* **Work to complete**: Find every line in the records below that contains "click", and copy it.

*** Material for this task ***

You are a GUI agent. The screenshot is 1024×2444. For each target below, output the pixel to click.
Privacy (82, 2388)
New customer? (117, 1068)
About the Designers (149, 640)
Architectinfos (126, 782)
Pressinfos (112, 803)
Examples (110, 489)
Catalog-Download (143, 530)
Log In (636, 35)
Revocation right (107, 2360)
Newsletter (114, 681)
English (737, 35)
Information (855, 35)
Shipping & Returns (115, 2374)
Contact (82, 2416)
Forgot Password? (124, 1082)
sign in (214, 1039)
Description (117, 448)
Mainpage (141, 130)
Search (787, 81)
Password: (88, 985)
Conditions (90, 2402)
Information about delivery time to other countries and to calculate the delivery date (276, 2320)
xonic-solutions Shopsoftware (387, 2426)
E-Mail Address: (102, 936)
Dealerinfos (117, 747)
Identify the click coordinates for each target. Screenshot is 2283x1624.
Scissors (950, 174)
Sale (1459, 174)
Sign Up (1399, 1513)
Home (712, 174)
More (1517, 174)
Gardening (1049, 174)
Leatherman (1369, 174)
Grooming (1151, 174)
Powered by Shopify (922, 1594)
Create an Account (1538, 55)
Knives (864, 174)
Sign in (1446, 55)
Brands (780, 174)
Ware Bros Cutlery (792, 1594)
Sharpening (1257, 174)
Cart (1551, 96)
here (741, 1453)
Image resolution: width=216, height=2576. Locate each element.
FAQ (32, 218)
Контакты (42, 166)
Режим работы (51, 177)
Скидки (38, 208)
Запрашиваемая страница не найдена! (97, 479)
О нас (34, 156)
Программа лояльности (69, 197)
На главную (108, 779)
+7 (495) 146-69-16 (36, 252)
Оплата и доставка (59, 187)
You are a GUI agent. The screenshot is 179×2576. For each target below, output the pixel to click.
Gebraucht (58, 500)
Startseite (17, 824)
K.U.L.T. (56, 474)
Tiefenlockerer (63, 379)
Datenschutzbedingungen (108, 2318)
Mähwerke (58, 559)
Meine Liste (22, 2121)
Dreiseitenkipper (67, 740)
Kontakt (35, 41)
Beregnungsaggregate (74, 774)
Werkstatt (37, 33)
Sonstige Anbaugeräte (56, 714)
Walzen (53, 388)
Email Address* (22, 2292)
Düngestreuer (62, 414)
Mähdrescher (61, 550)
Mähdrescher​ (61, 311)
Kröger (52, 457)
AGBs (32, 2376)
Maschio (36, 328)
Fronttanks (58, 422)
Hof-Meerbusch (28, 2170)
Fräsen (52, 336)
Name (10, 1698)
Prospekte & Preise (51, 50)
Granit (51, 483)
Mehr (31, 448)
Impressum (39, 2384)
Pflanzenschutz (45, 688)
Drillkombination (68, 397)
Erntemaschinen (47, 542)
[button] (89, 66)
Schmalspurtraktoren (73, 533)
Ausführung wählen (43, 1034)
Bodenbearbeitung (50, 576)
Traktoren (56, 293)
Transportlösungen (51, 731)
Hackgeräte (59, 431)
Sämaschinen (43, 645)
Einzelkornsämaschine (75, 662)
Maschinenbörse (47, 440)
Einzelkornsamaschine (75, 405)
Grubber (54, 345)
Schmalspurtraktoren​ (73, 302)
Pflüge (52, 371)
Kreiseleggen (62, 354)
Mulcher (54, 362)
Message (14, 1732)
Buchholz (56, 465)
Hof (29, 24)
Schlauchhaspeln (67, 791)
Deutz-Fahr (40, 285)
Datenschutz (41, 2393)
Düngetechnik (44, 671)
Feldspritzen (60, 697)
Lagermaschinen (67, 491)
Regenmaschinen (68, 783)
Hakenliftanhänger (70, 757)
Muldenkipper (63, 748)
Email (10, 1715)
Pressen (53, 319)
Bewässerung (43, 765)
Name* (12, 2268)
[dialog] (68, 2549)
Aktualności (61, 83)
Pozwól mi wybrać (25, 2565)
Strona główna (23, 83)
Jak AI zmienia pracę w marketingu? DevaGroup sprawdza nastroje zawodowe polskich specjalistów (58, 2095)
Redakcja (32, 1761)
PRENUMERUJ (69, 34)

*** End of Material for this task ***

* **Written solution**:
You are a GUI agent. The screenshot is 1024×2444. For each target below, output the pixel to click.
Identify the click coordinates for each target. Screenshot is 2283x1624.
You are a GUI agent. The screenshot is 179×2576. For each target below, output the pixel to click.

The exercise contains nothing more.